Americans of the 1960s lived in blissful ignorance about the state of their water. Both the tap and bottled versions in contemporary times are significantly cleaner than the water of the 1960s. Inexpensive and accessible filtration units mean that 77% of homes today filter their drinking water, even though the Environmental Protection Agency monitors and restricts 90 contaminating substances in the supply. Water standards passed in 1962 looked for only 28 contaminants.
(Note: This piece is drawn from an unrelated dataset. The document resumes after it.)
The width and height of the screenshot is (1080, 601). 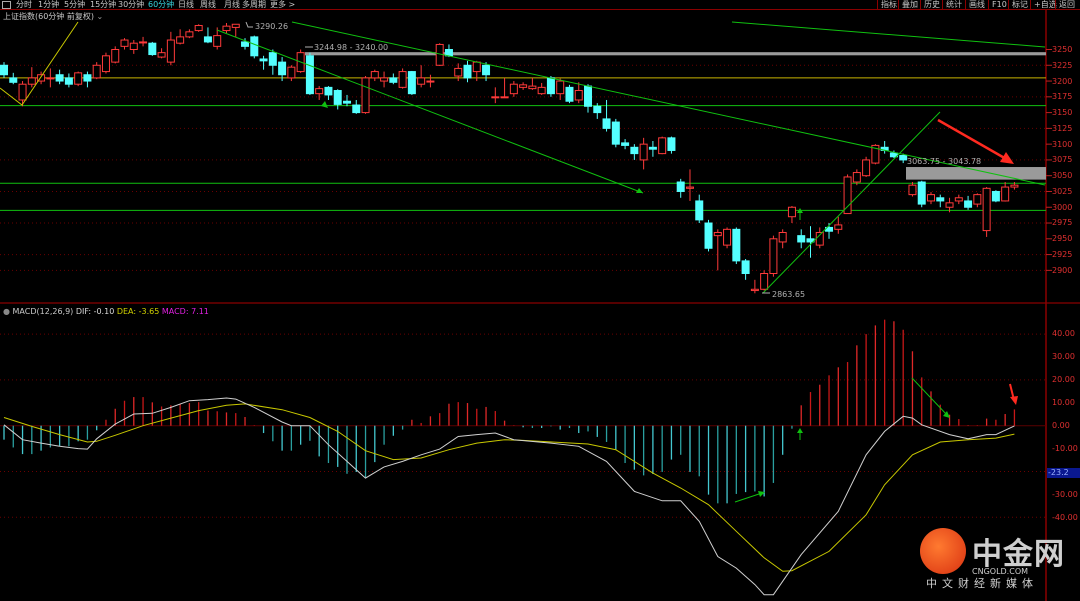 What do you see at coordinates (6, 312) in the screenshot?
I see `settings-icon: ●` at bounding box center [6, 312].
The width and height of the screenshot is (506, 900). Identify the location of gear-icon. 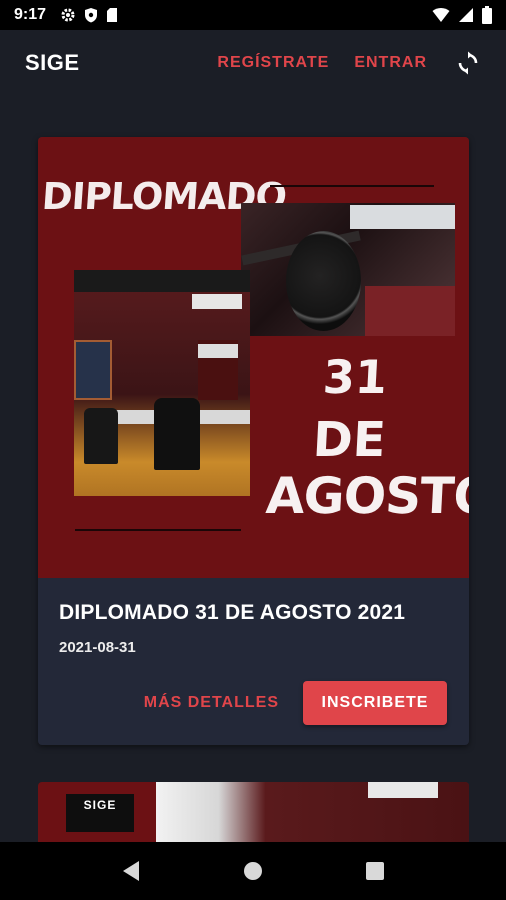
(68, 15).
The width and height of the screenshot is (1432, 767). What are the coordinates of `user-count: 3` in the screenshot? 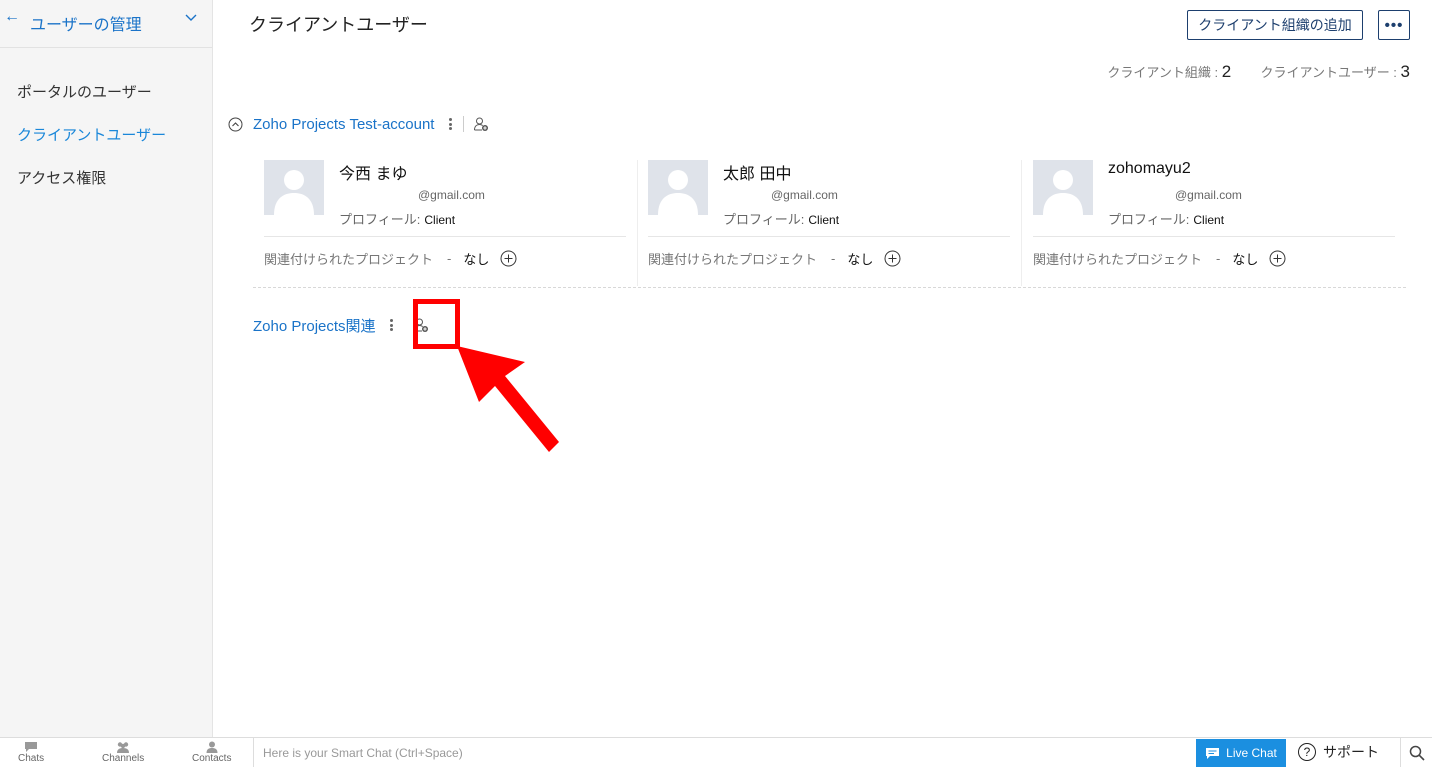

Before the Clean Water Act was passed in 1972, it was a lot easier (and a lot more legal) for industrial operations to dispense massive amounts of sewage and waste directly into freshwater sources.
Driving really fast
In the wake of a 1970s Middle Eastern oil embargo imposed by Arab countries as retaliation for the United States' support of Israel in the Yom Kippur War, Americans faced gas shortages. Based on the theory that driving faster uses up more gas, President Richard Nixon signed into law the Emergency Highway Energy Conservation Act in January 1974. It established a national speed limit of 55 miles per hour and marked the end of an era — one in which Americans could drive really fast in a lot of places.
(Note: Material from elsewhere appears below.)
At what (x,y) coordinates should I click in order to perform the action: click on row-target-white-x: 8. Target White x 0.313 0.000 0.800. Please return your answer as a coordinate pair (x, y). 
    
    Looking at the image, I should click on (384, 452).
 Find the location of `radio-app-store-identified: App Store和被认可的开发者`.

Back in the 1960s, it was up to states to determine the speed limit on their highways and surface roads. That number could run as high as 80 mph in some places — a big difference from the 55 mph that would be legally imposed a few years later. On country roads and in rural areas, where traffic congestion wasn't a problem and police seldom monitored, drivers weren't given any posted limit. They were trusted to travel at a speed that seemed reasonable to them at the time. This antiquated practice laid the groundwork for what became known as the 85% rule.
Freely using pesticides
Flying insects can carry and rapidly spread horrific diseases like typhus and malaria, as well as destroy valuable crops. DDT (dichloro-diphenyl-trichloroethane ) could efficiently kill such dangerous pests. Widespread use of this chemical insecticide in the U.S. began in the late 1940s, and it was hailed as a transformative marvel of science. DDT usage reached its height in 1959, when 80 million pounds of it were dispensed in a single year. It continued to be heavily utilized in American agriculture throughout the 1960s. Over its lifespan of availability, 675,000 tons of DDT were applied to plants across the U.S.
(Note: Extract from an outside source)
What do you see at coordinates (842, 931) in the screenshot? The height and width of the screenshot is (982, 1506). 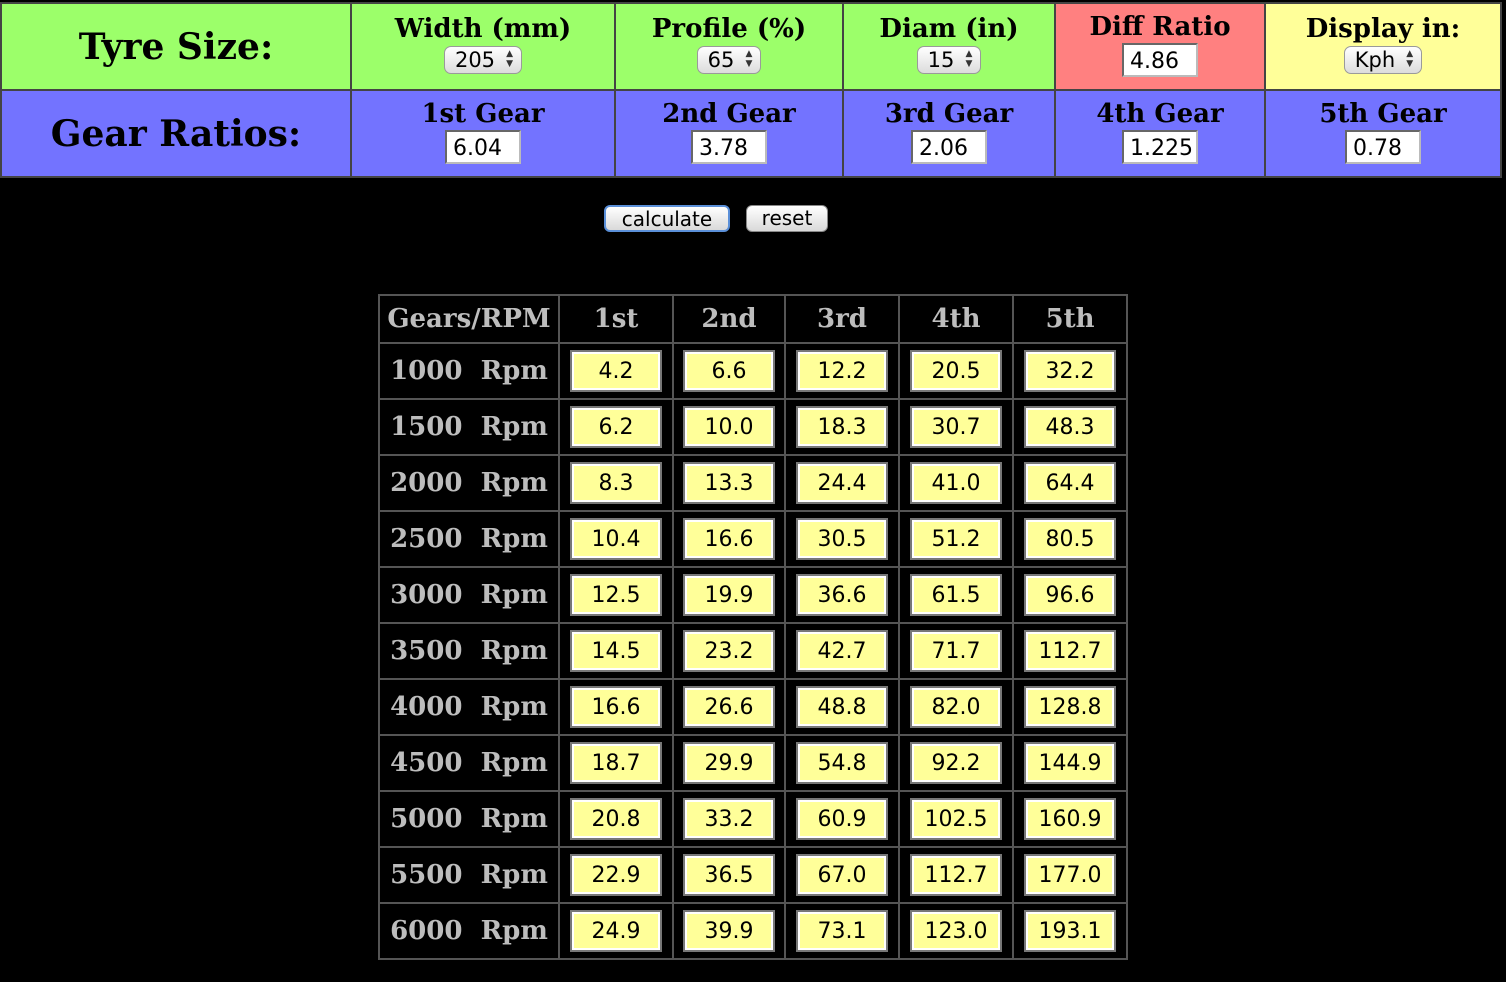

The decline of DDT began in 1962, with the publication of Rachel Carson's "Silent Spring," an exposé detailing the little-known and covered-up long-term side effects of DDT on the environment, humans, and animals. After the Environmental Protection Agency was established in 1970, it took two more years to ban DDT in the U.S.
Making use of mercury
Mercury is a heavy metal and chemical element known as quicksilver. It takes the form of a liquid when at room temperature, and has many industrial and household uses. Mercury is one of the most accurate temperature-gauging tools, and well into the 1960s, it was the key ingredient in home thermometers. Liquid mercury embedded in a thin tube of glass would rise and fall when placed under the tongue of a sick kid with a fever. One of the big problems with those thermometers, however, was that they broke easily, and the liquid metal leaked out. Exposure to mercury can cause mercury poisoning, which carries symptoms like difficulty breathing, coughing, and vomiting.
Another potential source of mercury poisoning to mid-century kids: toys. Fisher-Price used the stuff in the manufacture of many of its toys, including its Little People figures and play sets. Mercury was slowly phased out of common products, including thermometers and toys, but it took a long time. It wasn't until the early 2000s that states started outright banning its use.